I thought of something else. My little Isaac had a very week suck. Feedings took forever! I tried the bottles with bags and squeezed the milk into his mouth. This helped a LOT!

Lynita said...

You are so not a bad mom, if you were the same things would have happened with Dylan and Sadie! That must be so scary, I hope that you are doing okay. Honestly I had a friend who had some similar issues with her baby, and when the doctors got more involved the problem was resolved. I sincerely wish I could come give you a hug and let you know that you are not alone in this. Please remember that no child comes with a manual and after all doctors study for years and still have cases they can't crack!
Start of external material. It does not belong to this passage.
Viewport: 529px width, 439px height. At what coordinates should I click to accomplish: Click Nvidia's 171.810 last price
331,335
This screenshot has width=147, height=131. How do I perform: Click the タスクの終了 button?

Love ya tons!

Nat said...

Charts Schmarts. I'm sure he'll be just fine, and with the therapists helping him and you all will be well. You'll have to let us know how tomorrow goes for you.

Anonymous said...

Nope, Not a bad mom. Hopefully you and the doctors can figure out how to get the little dude to pack on the pounds. Soren was >5% in weight. But now he is 2 and is 23#.
(But, he was 5# 5 oz when he came home from the hospital--full term)
I will keep you and Micah in my thoughts and prayers.

Darling Details said...

Kar I agree, you're not a bad mom. A bad mom wouldn't be seeking help. GO YOU! YOU ROCK!! I used to work at the Infant Toddler Program. I have many good friends there. They try their hardest to get every kid what they need. Who are you working with? If you have any questions or concerns or want help finding more resources, I might be able to help. Dr. Groberg is the best Ped. in Idaho Falls for kids that have a special need. He's a great one to have on your team. Let us know how it went today.